## EXERCISE PROMPT
Give back exactly the lines spanning from the one containing "Open the Help menu" to the final line of the records below, and no others.
=-=-=-=-=
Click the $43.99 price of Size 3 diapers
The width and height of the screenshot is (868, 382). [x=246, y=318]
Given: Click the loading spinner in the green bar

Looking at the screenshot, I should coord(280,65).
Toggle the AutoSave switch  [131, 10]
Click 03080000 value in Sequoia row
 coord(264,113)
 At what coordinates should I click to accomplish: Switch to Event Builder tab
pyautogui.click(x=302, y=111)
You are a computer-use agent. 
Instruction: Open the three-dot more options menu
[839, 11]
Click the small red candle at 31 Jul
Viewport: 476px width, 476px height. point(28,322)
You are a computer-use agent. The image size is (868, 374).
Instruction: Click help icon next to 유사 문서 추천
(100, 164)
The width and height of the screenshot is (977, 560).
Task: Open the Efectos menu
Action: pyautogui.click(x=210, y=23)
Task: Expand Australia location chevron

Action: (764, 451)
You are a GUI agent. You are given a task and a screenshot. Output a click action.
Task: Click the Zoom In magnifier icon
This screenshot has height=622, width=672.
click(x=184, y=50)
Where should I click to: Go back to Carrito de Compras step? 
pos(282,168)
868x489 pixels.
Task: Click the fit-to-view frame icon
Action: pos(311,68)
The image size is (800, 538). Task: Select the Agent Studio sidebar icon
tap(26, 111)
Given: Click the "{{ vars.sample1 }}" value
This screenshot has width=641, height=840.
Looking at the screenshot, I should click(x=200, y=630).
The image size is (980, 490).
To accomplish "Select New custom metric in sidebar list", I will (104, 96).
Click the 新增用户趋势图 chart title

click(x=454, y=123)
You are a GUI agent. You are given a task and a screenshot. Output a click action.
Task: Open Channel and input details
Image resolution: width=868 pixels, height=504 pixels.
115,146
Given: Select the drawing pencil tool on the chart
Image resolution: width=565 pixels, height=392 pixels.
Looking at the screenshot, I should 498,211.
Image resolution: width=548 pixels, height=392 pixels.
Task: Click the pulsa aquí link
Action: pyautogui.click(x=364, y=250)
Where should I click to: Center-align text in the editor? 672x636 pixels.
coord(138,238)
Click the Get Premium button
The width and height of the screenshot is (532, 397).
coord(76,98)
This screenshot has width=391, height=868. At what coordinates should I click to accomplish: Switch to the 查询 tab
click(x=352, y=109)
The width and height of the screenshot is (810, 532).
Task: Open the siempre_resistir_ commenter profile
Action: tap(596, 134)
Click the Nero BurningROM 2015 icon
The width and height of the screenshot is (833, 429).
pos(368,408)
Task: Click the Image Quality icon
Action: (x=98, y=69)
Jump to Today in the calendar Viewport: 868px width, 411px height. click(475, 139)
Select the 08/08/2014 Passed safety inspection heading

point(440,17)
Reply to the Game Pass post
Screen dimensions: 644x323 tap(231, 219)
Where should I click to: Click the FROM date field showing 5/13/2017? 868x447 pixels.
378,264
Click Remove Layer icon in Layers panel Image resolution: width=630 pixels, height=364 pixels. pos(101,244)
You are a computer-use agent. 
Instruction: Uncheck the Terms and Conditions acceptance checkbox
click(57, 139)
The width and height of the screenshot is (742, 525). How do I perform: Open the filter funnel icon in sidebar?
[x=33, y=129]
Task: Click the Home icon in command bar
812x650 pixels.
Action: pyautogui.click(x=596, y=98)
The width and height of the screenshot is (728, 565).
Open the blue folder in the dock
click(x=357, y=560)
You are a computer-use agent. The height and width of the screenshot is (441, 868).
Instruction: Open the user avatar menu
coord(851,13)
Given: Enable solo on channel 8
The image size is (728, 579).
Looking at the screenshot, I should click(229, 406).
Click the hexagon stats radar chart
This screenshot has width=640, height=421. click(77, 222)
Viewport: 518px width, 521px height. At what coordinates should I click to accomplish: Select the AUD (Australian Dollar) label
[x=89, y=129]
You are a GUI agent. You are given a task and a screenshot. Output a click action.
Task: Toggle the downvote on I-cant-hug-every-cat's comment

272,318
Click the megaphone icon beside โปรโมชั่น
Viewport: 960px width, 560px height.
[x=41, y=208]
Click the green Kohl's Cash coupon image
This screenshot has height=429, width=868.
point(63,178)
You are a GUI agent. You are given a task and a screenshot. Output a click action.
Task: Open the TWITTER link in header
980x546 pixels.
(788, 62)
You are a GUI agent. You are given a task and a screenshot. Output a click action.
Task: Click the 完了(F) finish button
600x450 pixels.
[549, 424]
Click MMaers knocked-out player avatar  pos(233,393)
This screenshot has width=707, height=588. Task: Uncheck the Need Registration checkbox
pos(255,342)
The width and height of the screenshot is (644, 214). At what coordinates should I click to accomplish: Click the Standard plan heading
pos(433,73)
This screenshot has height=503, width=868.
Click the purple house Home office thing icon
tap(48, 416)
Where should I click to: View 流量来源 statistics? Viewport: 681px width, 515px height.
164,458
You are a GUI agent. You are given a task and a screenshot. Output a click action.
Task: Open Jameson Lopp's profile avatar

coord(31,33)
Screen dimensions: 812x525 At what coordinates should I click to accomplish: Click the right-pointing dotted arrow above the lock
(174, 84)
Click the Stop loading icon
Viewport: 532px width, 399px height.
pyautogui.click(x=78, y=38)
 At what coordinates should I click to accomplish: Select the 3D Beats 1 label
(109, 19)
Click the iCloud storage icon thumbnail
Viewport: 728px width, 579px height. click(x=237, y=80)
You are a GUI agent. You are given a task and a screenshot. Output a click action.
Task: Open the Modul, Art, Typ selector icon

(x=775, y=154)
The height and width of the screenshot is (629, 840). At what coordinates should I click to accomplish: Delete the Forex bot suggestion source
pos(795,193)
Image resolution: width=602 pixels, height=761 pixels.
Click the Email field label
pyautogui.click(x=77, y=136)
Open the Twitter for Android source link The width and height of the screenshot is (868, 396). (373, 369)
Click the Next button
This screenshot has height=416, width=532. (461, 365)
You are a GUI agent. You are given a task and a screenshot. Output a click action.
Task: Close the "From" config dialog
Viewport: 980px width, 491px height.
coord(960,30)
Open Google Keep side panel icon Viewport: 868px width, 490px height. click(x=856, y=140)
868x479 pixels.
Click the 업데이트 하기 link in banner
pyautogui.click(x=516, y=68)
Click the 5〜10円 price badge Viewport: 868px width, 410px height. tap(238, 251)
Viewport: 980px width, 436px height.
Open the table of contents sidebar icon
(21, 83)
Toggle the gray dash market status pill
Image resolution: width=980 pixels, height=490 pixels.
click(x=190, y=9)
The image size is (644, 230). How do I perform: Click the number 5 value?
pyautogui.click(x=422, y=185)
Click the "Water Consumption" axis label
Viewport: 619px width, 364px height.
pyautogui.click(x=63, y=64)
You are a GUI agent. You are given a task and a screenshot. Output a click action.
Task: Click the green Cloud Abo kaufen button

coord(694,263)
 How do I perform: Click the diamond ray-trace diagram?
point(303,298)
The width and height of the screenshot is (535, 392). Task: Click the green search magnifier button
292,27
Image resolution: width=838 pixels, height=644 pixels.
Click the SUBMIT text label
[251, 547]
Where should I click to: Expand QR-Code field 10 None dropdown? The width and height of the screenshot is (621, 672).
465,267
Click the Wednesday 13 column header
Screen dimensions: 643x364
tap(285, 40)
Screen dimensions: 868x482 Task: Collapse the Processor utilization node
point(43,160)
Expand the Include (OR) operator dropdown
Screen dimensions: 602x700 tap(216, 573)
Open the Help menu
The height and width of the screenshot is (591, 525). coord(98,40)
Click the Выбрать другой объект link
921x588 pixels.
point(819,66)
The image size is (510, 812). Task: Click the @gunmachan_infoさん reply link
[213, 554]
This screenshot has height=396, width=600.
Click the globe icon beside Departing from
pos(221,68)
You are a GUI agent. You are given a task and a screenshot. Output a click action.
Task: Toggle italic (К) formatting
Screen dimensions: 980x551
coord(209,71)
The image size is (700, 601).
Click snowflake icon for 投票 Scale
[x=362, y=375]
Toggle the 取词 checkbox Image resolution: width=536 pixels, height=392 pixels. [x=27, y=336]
=-=-=-=-=
## EXPECTED ANSWER
Open the Help menu
The height and width of the screenshot is (591, 525). coord(98,40)
Click the Выбрать другой объект link
921x588 pixels.
point(819,66)
The image size is (510, 812). Task: Click the @gunmachan_infoさん reply link
[213, 554]
This screenshot has height=396, width=600.
Click the globe icon beside Departing from
pos(221,68)
You are a GUI agent. You are given a task and a screenshot. Output a click action.
Task: Toggle italic (К) formatting
Screen dimensions: 980x551
coord(209,71)
The image size is (700, 601).
Click snowflake icon for 投票 Scale
[x=362, y=375]
Toggle the 取词 checkbox Image resolution: width=536 pixels, height=392 pixels. [x=27, y=336]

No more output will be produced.